Антония, не зная, что ответить на столь откровенный выпад, промолчала.
Так, молча, они дошли до ворот Рай-Энд-холла.
— До свидания, лорд Эллингтон, и спасибо за заботу, — сказала она вежливо, но сдержанно и протянула руку.
— Если к вам вернулось самообладание, я хотел бы обсудить с вами один вопрос.
— Я его потеряла исключительно по вашей вине, милорд.
— Тем не менее, не могли бы вы уделить мне несколько минут вашего внимания?
— Хорошо, милорд. До дома еще минут пять.
— Мне бы хотелось, чтобы вы называли меня Маркусом. Мы ведь соседи, в конце концов. Если только вы решили здесь остаться.
— Я не собираюсь уезжать… Маркус. Ведь это мой дом, дом моей семьи.
Рассеянным взглядом он окинул некогда великолепный, а ныне запущенный парк.
— Надо быть очень привязанным к этому дому, чтобы при данных обстоятельствах здесь оставаться.
— Что вы имеете в виду под обстоятельствами?
— Друзей у вас здесь нет, дом в плачевном состоянии, земля не приносит никакого дохода… Простите за откровенность, но разве этого недостаточно, чтобы бежать отсюда?
— Дом совсем не так плох. Немного отсырел, но это поправимо.
— Значит, вы не обставляете дом мебелью из-за сырости?
— А откуда вы знаете, что с моей мебелью, сэр?
— Слухами земля полнится, особенно в деревне. Давайте говорить начистоту: в финансовом отношении вы на мели. Если хотите позаботиться о своих арендаторах, да и о себе тоже, вам надо иметь хоть какой-то доход.
— А какое вам до всего этого дело, позвольте узнать?
— Я все-таки сосед. Более того, я в состоянии облегчить ваше положение.
Антония не могла скрыть свое изумление. Неужели Маркус Эллингтон предлагает ей выйти за него замуж? Как еще истолковать его слова… особенно после поцелуя?..
— М-Маркус… — сказала она с запинкой, — это так неожиданно! Мы едва знакомы… — Она осеклась, заметив выражение удивления на его лице, и поняла, что совершила ужасный промах. Запылав от унижения, она выпалила: — То есть я хочу сказать… крайне любезно с вашей стороны предложить мне помощь, если учесть, что мы почти незнакомы.

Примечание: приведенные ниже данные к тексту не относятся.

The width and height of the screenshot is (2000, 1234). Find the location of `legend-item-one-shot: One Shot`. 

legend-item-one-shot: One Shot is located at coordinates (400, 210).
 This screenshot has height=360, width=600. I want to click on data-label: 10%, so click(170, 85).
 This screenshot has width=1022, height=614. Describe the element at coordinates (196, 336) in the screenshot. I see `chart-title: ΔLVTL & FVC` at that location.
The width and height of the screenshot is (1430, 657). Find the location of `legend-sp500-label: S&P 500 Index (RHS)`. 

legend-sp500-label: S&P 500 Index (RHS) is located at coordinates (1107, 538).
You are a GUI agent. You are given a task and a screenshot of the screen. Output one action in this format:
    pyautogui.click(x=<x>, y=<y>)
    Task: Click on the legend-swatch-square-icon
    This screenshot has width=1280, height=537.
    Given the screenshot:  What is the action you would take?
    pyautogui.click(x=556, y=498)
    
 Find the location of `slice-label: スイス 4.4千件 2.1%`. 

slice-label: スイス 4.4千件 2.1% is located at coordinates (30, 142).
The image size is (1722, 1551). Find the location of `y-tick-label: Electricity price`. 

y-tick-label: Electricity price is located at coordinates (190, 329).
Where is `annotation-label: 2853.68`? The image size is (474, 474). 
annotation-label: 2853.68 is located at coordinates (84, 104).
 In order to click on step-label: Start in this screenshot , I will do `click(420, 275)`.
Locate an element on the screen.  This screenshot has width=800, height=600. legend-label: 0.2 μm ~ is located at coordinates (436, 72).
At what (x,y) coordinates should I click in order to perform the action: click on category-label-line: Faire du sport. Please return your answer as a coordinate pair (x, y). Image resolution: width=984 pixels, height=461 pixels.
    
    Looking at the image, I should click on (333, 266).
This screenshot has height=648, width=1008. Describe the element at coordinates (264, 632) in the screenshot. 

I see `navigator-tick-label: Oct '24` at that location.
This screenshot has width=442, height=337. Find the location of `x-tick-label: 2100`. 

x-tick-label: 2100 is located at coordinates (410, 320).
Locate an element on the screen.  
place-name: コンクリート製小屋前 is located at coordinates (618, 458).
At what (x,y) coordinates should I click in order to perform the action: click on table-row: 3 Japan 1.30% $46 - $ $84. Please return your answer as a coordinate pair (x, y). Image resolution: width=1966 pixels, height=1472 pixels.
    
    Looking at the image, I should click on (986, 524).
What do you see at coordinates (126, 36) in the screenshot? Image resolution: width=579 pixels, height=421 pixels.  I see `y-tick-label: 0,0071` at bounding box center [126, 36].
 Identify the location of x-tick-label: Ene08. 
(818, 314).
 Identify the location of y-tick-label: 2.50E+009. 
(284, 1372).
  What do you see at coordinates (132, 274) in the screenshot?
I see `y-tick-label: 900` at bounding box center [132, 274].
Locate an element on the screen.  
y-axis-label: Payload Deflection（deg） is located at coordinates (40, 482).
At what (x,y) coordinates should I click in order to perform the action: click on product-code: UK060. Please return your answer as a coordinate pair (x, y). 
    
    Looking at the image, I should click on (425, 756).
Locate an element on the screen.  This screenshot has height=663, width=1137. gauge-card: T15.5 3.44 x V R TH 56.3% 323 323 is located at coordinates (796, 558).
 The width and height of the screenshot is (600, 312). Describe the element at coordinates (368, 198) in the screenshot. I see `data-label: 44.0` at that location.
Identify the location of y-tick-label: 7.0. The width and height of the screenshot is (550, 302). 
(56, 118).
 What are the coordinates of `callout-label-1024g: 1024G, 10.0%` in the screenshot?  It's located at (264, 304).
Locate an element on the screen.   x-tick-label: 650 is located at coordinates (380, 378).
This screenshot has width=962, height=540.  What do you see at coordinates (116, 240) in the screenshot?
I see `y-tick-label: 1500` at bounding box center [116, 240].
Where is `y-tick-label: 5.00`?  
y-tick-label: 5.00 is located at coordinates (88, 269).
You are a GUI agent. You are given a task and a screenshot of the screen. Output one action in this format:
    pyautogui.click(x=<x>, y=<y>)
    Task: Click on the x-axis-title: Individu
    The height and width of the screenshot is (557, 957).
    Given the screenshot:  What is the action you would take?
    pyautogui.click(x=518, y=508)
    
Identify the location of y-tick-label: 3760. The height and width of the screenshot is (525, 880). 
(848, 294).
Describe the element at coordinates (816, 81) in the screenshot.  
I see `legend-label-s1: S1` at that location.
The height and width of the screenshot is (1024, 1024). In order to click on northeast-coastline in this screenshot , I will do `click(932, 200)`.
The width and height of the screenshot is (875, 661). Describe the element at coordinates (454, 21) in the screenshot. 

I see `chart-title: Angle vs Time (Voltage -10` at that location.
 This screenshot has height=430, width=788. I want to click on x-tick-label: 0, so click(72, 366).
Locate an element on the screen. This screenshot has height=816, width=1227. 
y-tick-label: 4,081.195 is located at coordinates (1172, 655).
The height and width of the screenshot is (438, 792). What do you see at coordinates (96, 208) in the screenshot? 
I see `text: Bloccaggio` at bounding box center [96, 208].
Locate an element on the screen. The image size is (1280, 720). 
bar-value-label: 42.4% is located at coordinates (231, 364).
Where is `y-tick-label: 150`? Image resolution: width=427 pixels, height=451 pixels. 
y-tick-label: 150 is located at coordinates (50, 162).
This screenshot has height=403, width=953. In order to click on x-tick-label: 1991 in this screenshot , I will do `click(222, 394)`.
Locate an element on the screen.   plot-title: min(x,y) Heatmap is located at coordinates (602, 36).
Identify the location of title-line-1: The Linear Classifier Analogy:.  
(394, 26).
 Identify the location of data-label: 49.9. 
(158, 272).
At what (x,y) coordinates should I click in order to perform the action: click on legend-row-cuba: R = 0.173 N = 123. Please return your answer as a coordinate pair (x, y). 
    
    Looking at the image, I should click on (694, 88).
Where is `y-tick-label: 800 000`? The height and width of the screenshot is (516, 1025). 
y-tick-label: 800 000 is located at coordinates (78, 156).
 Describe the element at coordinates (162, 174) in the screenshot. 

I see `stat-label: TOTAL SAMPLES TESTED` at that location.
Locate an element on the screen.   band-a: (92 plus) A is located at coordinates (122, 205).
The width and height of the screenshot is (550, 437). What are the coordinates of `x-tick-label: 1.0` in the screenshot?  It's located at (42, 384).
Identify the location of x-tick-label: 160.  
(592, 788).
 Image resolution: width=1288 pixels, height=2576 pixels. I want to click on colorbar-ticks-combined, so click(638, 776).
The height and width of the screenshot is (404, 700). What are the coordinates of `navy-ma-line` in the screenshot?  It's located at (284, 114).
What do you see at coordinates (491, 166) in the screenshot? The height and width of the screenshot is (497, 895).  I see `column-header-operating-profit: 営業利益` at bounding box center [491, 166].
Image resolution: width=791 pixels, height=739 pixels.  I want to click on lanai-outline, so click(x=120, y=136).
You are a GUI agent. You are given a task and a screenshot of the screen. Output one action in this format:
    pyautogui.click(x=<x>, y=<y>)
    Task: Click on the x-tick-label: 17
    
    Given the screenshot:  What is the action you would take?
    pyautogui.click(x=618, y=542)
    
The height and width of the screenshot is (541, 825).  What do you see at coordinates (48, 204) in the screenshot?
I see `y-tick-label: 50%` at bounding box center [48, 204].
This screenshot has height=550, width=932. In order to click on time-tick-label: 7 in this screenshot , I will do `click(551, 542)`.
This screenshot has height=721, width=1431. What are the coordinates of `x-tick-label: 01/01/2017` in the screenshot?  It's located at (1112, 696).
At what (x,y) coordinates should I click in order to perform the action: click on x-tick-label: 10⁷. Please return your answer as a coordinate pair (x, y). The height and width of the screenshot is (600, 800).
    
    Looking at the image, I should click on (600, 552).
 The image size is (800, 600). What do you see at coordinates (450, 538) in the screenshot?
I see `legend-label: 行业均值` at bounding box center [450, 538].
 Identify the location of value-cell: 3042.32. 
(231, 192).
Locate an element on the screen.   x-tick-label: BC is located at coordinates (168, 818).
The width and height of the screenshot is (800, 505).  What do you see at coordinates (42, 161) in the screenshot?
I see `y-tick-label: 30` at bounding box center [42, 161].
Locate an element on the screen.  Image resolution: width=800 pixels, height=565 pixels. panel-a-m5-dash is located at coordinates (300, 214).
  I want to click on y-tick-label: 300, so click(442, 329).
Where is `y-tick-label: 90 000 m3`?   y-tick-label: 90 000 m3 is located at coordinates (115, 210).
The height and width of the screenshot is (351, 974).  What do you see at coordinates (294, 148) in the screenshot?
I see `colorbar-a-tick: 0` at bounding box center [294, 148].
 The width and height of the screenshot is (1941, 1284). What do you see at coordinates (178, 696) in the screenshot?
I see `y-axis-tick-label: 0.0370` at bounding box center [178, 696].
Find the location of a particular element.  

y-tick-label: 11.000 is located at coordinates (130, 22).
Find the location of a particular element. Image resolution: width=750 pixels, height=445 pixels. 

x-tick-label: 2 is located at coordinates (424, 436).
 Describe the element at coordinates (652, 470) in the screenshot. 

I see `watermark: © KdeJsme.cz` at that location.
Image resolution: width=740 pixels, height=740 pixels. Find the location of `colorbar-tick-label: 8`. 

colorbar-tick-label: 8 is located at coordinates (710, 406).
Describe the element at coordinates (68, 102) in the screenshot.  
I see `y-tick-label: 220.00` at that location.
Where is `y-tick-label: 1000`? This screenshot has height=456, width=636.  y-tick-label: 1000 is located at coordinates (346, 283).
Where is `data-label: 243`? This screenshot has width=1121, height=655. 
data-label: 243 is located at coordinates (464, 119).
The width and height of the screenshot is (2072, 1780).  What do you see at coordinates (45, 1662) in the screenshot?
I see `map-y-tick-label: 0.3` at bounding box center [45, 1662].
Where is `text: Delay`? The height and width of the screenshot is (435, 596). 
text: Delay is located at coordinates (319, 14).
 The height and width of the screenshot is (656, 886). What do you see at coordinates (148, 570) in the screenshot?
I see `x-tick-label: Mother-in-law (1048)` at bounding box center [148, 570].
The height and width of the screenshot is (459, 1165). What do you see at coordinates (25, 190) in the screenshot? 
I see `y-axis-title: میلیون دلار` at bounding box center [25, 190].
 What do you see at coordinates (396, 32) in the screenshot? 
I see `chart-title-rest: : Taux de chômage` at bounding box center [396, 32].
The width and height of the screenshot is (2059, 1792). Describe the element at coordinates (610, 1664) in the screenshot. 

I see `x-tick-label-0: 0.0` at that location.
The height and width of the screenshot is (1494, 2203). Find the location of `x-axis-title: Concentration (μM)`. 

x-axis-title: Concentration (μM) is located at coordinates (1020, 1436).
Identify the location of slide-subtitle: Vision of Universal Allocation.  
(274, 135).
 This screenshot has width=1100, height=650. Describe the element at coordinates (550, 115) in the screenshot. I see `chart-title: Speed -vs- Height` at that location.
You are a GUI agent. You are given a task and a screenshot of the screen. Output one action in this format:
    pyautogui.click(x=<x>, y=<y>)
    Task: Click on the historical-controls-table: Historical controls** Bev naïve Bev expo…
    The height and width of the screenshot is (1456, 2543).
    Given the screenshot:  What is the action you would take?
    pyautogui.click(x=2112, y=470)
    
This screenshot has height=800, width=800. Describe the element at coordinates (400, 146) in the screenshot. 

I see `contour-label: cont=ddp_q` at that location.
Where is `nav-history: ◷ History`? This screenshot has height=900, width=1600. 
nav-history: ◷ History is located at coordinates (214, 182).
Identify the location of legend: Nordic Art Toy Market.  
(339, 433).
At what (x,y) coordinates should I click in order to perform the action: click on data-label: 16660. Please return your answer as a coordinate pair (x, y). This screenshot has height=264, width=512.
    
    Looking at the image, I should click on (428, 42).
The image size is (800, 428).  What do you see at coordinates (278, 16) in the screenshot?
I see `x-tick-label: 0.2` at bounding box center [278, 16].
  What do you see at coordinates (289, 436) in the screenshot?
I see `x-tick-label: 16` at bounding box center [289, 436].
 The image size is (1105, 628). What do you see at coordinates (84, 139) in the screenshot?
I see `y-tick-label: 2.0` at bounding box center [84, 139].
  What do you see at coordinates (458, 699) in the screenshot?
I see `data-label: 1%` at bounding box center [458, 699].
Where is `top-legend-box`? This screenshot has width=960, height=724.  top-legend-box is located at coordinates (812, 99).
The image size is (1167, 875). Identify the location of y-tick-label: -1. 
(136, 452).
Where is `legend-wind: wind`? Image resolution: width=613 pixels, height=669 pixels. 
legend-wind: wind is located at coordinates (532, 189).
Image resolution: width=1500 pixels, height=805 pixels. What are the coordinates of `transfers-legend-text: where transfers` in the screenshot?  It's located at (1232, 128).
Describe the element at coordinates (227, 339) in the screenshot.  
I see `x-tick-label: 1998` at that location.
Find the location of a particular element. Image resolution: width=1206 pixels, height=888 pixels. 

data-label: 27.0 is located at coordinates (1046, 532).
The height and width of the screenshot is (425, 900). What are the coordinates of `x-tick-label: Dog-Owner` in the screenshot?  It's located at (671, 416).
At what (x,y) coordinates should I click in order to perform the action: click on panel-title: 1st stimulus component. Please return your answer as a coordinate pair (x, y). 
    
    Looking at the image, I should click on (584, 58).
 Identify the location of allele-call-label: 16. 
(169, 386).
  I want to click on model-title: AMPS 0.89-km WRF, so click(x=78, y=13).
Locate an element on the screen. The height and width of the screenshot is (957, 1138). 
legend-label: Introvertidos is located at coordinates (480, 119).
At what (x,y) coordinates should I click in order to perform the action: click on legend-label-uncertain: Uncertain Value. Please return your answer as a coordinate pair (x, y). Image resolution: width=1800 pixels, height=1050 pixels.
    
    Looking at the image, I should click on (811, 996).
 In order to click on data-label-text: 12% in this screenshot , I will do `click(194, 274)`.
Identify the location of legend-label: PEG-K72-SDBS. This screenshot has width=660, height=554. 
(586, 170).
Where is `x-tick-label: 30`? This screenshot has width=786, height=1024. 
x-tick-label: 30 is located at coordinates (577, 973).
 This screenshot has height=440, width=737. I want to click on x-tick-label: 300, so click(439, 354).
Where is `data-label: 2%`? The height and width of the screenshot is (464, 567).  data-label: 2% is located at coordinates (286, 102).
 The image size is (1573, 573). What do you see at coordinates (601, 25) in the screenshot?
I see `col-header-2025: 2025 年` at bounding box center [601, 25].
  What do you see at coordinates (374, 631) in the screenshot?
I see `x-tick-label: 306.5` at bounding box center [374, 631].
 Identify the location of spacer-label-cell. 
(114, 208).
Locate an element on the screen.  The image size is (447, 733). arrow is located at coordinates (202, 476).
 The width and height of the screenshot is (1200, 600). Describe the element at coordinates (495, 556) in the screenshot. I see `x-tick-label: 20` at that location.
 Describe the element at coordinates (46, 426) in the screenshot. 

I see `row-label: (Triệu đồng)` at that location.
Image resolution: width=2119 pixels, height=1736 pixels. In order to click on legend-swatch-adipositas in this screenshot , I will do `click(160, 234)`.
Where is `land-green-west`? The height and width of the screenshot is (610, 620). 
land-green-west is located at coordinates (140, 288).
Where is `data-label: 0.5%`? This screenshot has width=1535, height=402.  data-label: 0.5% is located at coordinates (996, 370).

— Наши семьи были соседями на протяжении нескольких веков. — Голос Маркуса звучал ровно, но его попытка быть тактичным показалась ей еще более унизительной. — Несколько лет тому назад я купил. у вашего отца часть земли. Я бы дал вам хорошую цену за поля и лес. Вам останется парк, а когда вы отремонтируете дом, то сможете продать все поместье какому-нибудь лондонскому купцу, которому нужен загородный дом. Таких сейчас немало.
Когда до Антонии дошел смысл его слов, унижение сменилось гневом. Так вот, значит, почему он поцеловал ее и был так любезен! Он просто хотел втереться в доверие, чтобы откупить землю! Решил, что она безмозглая дурочка, позволяющая себя обнимать и целовать, испугавшись привидений в собственном доме!
— Я никогда не продам ни клочка моей земли, милорд, — ни вам, ни кому-нибудь другому. А ваши заверения в добрососедстве прозвучали бы более правдиво, если бы вы вели себя как джентльмен, а не давали бы волю рукам при малейшей возможности.